I have read the related question:
But I'm still lost. We have two application servers and a database server (all are virtual machines provided by a cloud service). Today the database server just shut down completely without any warning. We managed to get the cloud service vendor to get it back up online and we restored our application to a working state again.
When questioned about the reason for this, the cloud service vendor returned with a bunch of TCP statistics (around 1500 lines) that look like this (masked for privacy):
ipv4 2 tcp 6 98 TIME_WAIT src=x.x.x.x dst=y.y.y.y sport=z dport=5432 packets=p bytes=b src=y.y.y.y dst=x.x.x.x sport=5432 dport=z packets=p bytes=b [ASSURED] mark=0 secmark=0 use=2
The vendor claims that the server had issues and shut itself down because of too many incoming connections, as evidenced by the high number of TIME_WAIT
connections.
However, there was no indication of the time frame in which the statistics were gathered.
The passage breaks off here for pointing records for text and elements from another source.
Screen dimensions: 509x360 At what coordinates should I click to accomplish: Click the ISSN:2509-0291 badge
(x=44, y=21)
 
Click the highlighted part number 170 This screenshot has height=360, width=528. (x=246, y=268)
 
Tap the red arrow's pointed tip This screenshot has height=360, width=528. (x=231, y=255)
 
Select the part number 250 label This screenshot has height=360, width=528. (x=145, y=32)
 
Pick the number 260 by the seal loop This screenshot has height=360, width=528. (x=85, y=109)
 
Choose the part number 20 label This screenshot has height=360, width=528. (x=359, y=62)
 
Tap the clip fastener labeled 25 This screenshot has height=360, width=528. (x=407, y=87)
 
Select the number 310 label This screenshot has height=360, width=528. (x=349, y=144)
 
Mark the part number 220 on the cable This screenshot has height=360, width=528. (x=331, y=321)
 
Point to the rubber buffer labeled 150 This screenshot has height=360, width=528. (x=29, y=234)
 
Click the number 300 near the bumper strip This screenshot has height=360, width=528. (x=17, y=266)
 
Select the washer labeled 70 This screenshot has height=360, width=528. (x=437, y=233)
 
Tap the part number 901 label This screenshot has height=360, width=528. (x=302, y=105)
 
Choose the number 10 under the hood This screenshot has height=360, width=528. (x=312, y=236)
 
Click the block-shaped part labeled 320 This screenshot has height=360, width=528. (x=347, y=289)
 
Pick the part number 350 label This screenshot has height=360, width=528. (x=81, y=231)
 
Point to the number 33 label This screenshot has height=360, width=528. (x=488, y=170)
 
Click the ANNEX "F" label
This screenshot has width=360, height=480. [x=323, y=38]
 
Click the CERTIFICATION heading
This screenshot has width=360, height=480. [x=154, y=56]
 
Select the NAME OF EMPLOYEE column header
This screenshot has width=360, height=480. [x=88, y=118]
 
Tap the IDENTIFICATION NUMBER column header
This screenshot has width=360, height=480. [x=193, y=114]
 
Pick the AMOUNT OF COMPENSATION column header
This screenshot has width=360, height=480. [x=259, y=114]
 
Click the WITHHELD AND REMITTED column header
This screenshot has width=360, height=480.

If they were gathered in a long time-range, the statistics can't be used to claim that there were a large number of such connections.
Such a claim can only be valid for a snapshot statistics done at a particular time-point (not a time-range), where it is evident that a large number of connections are in the TIME_WAIT
state at the given point in time. Am I right?
Even if we grant the possibility that there were indeed a large number of TIME_WAIT
connections at a snapshot time-point, is this damaging to the server and will it bring the server down to a grinding halt? Is this how a Denial of Service attack happens?